Case ID: a2d_206/html/0735-01.html
Source: Caselaw Access Project
Author: {"author": "HOOD, Chief Judge:", "license": "Public Domain", "url": "https://static.case.law/"}
Date Created: 2024-08-24T03:29:51.129683

Richard B. CLAYTON, Appellant, v. Doris H. CLAYTON, Appellee.
    No. 3560.
    District of Columbia Court of Appeals.
    Argued Oct. 26, 1964.
    Decided Feb. 8, 1965.
    Henry Lincoln Johnson, Jr., Washington, D. C., for appellant.
    Ruth E. Hankins, Washington, D. C., for appellee.
    Before HOOD, Chief Judge, and QUINÍJ and MYERS, Associate Judges.
   HOOD, Chief Judge:

This action was brought by a husband, domiciled in the District of Columbia, for an absolute divorce from his wife, domiciled in the State of Virginia, on the ground of desertion. The wife counterclaimed for a divorce on the ground of constructive desertion, for custody of their two minor children, and for maintenance for herself and the children. The trial court denied a divorce to either party, but awarded custody of the children to the wife, and ordered that the husband pay $200 a month to the wife for maintenance for herself and the children.

The husband has appealed. He does not question the correctness of the denial of a divorce, but addresses his argument to the order for custody and maintenance. His argument appears to he based upon pen-dency of a Virginia court order. Although barely mentioned in the course of the trial, it appears from papers fded here after the appeal was noted, and from concessions of both parties, that after the wife and children left the District of Columbia and went to live in Virginia, a proceeding was instituted in the Surry County Court which resulted in an order requiring the husband to make monthly payments of $150 through that court. The Virginia proceeding was apparently under Virginia Code 1950, Chap. 5, § 20-61 et seq., and it is not clear whether the $150 monthly payments were for the support of the children or for both them and the wife. For reasons not apparent, both parties seem to have studiously avoided making known to the trial court the details of the Virginia order or even its continued existence. But since it appears that the Virginia order does exist and that the husband has been complying with it, we must consider its effect on the order entered in the District of Columbia proceeding.

We think it is obvious that the District of Columbia' Court did not intend that appellant pay $200 monthly in addition to the $150 monthly payment ordered by the Virginia court; but the District of Columbia order did not purport to vacate or supersede the Virginia order. The result is that appellant is under an order of the Virginia court to make monthly payments through that court of $150, and is also under an order of the District of Columbia court to make through that court monthly payments of $200.

Under the circumstances disclosed, the case will be remanded to the trial court in order that it may ascertain fully and completely the details of the Virginia proceeding. If it is found that a Virginia court, with jurisdiction over the' husband, wife and children, has made an order for the support and maintenance of the wife and children, or for the children alone, the trial court shall vacate and set aside its order for custody and for support and maintenance.

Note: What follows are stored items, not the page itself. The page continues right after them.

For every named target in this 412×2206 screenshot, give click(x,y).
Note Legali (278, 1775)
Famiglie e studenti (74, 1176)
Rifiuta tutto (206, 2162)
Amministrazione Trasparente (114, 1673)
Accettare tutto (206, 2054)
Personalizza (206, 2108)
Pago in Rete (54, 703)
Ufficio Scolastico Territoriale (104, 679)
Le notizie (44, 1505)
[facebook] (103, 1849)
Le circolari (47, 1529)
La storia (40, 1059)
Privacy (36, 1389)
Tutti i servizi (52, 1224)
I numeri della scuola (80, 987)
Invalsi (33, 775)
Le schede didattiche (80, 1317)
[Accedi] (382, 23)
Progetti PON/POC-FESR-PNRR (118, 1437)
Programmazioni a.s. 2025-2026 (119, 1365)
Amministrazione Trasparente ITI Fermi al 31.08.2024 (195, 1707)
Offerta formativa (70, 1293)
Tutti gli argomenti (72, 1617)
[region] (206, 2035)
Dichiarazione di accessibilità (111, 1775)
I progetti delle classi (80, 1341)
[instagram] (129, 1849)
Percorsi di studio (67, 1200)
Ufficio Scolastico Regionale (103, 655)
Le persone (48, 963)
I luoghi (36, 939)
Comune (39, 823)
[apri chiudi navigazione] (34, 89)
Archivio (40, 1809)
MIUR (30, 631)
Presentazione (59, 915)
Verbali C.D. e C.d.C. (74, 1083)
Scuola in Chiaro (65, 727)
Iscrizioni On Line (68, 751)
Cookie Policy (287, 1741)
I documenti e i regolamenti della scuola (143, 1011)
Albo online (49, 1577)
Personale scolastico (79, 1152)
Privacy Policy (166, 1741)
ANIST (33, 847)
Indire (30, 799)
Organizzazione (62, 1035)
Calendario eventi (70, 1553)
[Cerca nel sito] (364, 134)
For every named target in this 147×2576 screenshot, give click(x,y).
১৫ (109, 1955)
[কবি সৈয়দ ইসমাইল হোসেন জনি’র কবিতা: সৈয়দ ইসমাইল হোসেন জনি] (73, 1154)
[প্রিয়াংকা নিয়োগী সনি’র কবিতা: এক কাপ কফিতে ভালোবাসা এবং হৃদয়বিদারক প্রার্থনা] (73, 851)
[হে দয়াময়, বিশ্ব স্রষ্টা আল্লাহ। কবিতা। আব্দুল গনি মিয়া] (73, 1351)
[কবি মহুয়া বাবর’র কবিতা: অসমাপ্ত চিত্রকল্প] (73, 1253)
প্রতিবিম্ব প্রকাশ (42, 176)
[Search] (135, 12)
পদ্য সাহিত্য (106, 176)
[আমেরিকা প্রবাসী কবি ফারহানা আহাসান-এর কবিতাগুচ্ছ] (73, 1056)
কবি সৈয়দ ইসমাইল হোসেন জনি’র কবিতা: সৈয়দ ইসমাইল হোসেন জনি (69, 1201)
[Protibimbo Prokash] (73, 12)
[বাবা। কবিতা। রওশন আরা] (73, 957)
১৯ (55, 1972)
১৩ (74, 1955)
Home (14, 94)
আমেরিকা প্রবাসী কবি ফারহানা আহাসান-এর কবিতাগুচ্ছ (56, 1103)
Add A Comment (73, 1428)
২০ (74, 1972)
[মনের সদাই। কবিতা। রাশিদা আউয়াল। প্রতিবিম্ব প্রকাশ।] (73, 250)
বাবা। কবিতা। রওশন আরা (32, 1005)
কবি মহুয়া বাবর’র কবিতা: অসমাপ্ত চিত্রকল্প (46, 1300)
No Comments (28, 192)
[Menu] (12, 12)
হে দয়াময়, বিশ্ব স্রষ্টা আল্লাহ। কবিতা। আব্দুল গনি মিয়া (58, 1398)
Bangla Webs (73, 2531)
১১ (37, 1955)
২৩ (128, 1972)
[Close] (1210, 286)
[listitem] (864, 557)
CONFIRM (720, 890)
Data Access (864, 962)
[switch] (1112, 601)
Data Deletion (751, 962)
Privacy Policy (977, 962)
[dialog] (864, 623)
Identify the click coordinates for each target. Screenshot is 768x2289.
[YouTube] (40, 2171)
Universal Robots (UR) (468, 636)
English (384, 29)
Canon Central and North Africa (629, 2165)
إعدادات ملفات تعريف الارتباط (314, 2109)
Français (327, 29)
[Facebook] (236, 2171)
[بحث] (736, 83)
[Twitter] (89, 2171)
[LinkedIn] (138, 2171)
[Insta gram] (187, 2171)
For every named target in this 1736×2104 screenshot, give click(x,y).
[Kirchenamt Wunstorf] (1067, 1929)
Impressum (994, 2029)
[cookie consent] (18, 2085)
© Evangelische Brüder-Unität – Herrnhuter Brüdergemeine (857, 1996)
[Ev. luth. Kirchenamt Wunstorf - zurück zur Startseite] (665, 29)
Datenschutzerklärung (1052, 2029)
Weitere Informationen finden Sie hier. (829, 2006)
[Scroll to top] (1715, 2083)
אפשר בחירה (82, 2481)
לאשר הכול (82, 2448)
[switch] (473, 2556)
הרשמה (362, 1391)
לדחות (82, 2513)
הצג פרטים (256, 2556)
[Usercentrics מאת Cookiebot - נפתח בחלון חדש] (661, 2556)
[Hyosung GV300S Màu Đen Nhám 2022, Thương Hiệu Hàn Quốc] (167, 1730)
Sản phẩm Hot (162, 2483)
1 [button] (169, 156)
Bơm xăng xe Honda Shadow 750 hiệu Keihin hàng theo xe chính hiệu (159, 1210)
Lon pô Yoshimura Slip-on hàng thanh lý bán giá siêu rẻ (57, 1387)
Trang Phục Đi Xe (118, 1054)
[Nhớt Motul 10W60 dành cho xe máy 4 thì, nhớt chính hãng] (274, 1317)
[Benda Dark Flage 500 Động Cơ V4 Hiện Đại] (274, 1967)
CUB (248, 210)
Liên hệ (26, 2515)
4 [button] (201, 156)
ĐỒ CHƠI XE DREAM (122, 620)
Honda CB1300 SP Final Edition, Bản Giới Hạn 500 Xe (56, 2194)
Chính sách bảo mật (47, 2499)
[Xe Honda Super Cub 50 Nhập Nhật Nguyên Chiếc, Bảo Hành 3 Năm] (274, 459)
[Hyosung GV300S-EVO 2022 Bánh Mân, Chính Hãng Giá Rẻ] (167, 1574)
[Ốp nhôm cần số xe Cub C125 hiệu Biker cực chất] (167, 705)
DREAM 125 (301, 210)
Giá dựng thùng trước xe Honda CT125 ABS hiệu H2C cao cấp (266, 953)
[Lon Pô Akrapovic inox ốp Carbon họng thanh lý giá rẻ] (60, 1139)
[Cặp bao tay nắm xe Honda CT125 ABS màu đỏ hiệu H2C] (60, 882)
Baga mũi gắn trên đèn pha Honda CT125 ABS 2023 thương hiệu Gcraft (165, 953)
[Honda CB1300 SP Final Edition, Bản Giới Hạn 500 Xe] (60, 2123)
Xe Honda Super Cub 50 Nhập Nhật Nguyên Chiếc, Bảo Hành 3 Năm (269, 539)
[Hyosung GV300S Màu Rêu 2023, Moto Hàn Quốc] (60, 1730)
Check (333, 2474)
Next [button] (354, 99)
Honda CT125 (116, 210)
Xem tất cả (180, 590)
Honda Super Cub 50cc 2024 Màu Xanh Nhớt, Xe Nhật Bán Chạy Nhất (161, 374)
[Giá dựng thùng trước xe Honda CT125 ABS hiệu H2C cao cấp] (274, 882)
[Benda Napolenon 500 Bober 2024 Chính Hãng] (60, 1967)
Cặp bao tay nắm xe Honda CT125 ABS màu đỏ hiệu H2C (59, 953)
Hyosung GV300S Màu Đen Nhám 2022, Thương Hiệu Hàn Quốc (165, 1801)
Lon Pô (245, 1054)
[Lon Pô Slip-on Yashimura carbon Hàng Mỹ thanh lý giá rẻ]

Assuming that both the Virginia court and the District of Columbia court had jurisdiction to make an award for maintenance, the Virginia court first acquired jurisdiction, and “in the interest of avoiding a possible unseemly conflict between courts of concurrent jurisdiction,” the District of Columbia court should stay its hand and defer to the Virginia court If the wife feels that the award by the Virginia court is now inadequate, she is free to apply to that court for an increase. The wife and children live in Virginia and a court in the community in which they live is probably better qualified to determine the amount of their needs.

If the Virginia court has undertaken to guard the welfare of the children by an order for their support there is no occasion for the District of Columbia court to enter a custody order even though the Virginia court has not formally adjudicated the question. It appears that the mother has had actual custody for a number of years and the husband does not question her right to custody.

If it shall be found that the Virginia order provides support for the children alone, the trial court may, upon proper showing, enter an order for maintenance for the wife alone.

Remanded for further proceedings in accordance with this opinion. 
      
      . Brown v. Stevens, D.C.Cir., 331 F.2d 803, 805 (1964).